Chapitre 129

—Algo no cuadra —dijo Ye Bugui en voz baja—. Es como si alguien hubiera construido las casas a propósito y luego los hubiera invitado a mudarse. Pero lo que más me intriga es si realmente hay un santuario local construido en la base de cada casa.

"Por cierto", dijo Ye Bugui, como si de repente recordara algo, y se giró para preguntarle a Lu Shi, "¿Son todas las deidades consagradas en los templos locales los dioses locales de la tierra?"

—Es difícil decirlo —dijo Lu Shi con indiferencia—. Si piensas diferente, aunque adores al dios local de la tierra, no habrá diferencia.

En ese momento, Ghost Asura finalmente habló: "¿No les parece que esta mazmorra es demasiado tranquila?
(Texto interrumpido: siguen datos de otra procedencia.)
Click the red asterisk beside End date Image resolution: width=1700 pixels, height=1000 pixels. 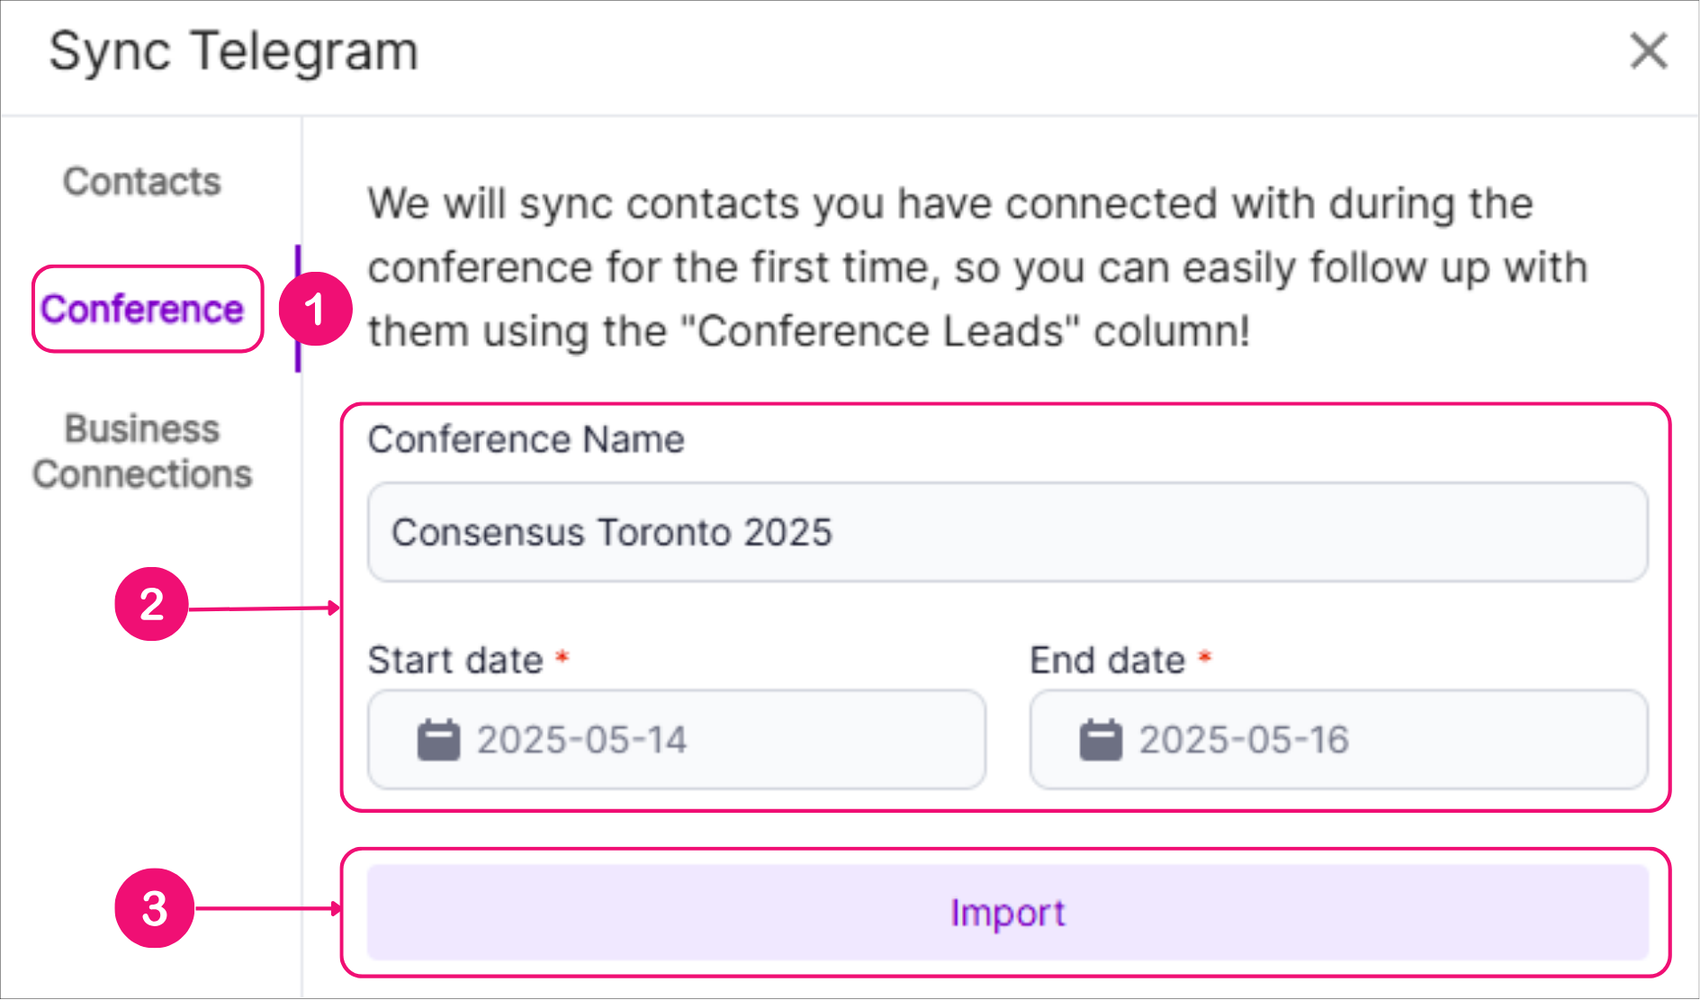tap(1205, 657)
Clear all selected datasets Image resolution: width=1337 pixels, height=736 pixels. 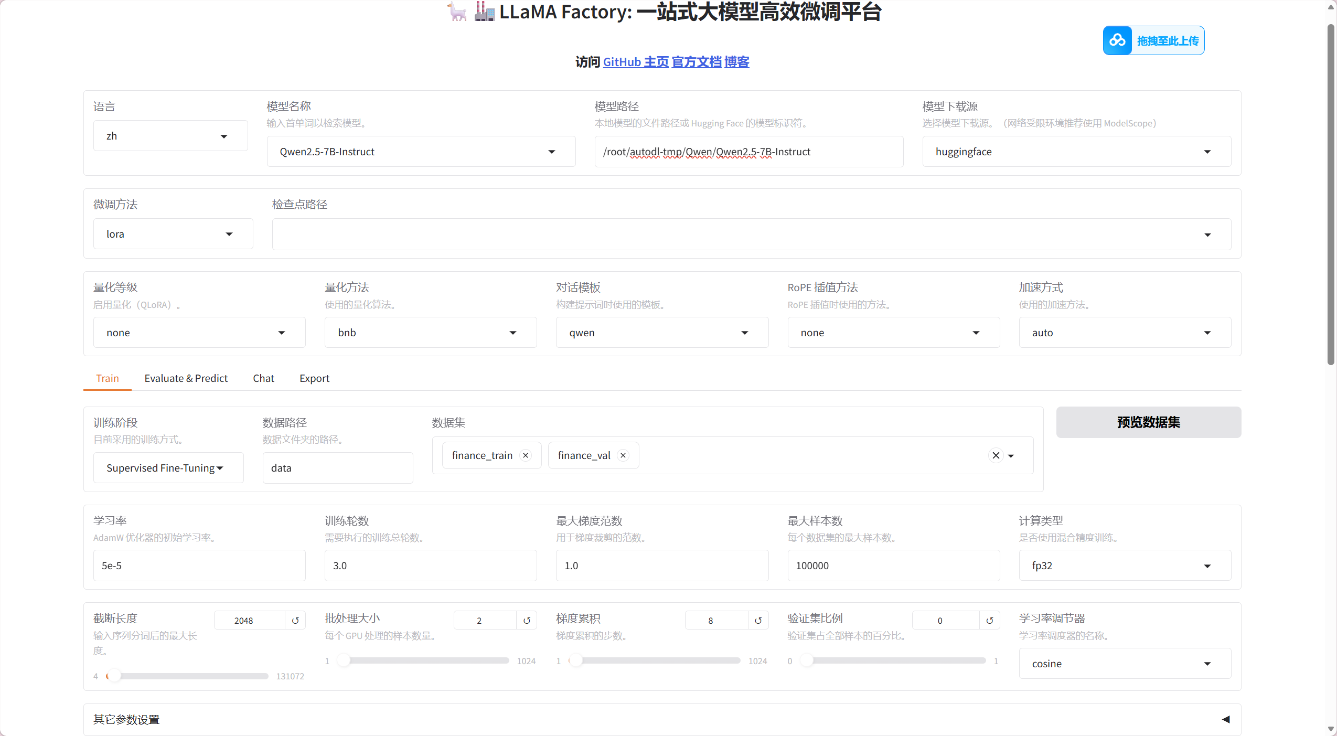996,455

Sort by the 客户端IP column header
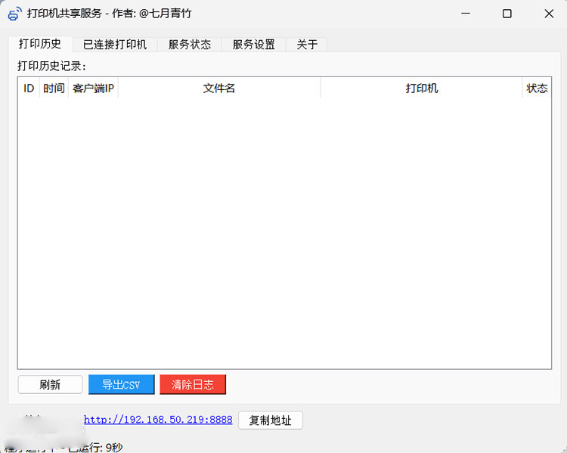coord(93,88)
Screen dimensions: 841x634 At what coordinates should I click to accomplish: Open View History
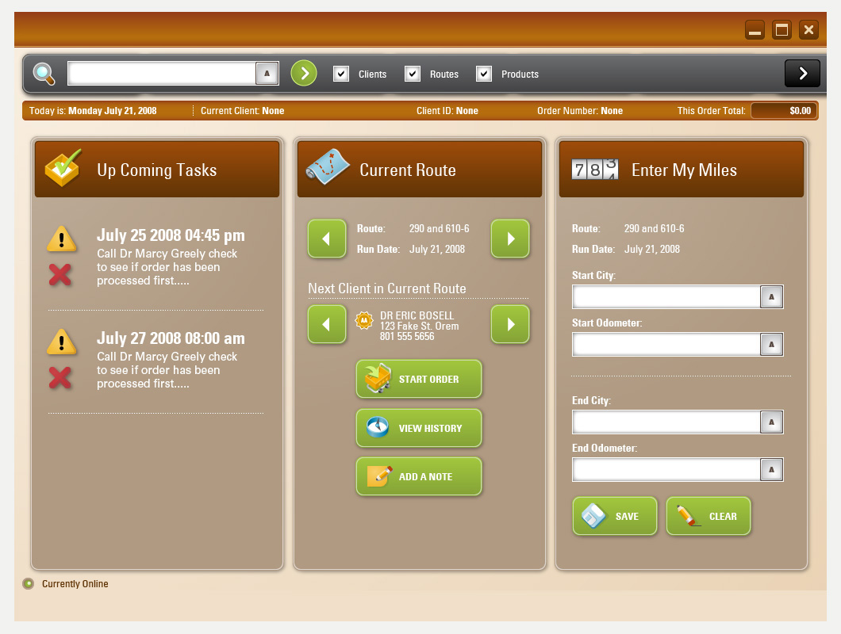tap(419, 429)
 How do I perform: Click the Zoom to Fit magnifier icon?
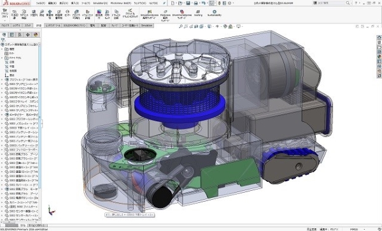pos(181,26)
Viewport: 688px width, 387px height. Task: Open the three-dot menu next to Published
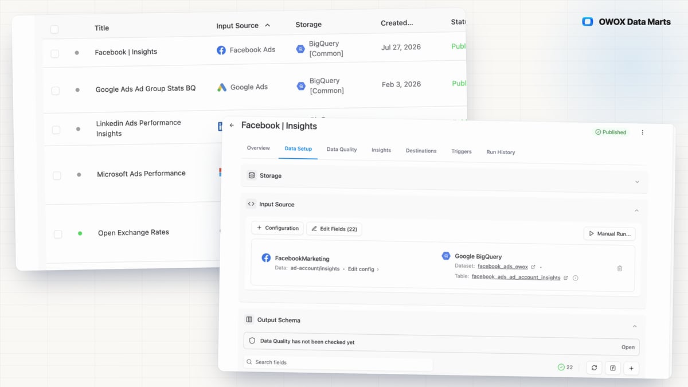pyautogui.click(x=642, y=132)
Esta es la mazmorra del Elegido".

—¿Has olvidado que esto es un evento por tiempo limitado? —Ye Bugui respondió—. Cuanto más tranquilo esté, más difícil nos resultará encontrar pistas. Para el sistema, si no encontramos ninguna pista en una semana, habremos perdido.

En ese preciso instante, Lu Shi escuchó de repente una voz lejana, como si le estuviera llamando.

Lu Shi se dio la vuelta y vio una figura que saludaba a lo lejos.

El jefe de la aldea, que caminaba delante de ellos, se detuvo y los miró con expresión poco amigable:

¿Qué sucede contigo?

"No es nada." Lu Shi negó con la cabeza de inmediato y luego dijo con un tono extraño: "Hay alguien que nos está saludando allí, pero no la reconocemos. Da un poco de miedo."

El jefe de la aldea miró inmediatamente en la dirección que señalaba Lu Shi, y su expresión tensa se relajó al instante.

Hizo un gesto con la mano y dijo con tono despreocupado: "No tengan miedo, es de nuestro pueblo. Es una persona muy agradable, solo que un poco demasiado entusiasta".

"¿Demasiado entusiasta?" Lu Shi asintió en silencio. Si no se equivocaba, la persona que lo saludaba era Han Ran.

¿Entonces, en este caso, su identidad es la de una aldeana?

¡Esta es una identidad muy valiosa!

Han Ran frunció el ceño, preguntándose por qué Lu Shi y Ye Bugui lo ignoraban.

En ese momento, Yin Hong miró fríamente a Han Ran, sin comprender cómo alguien como ella podía estar entre los diez primeros puestos del ranking.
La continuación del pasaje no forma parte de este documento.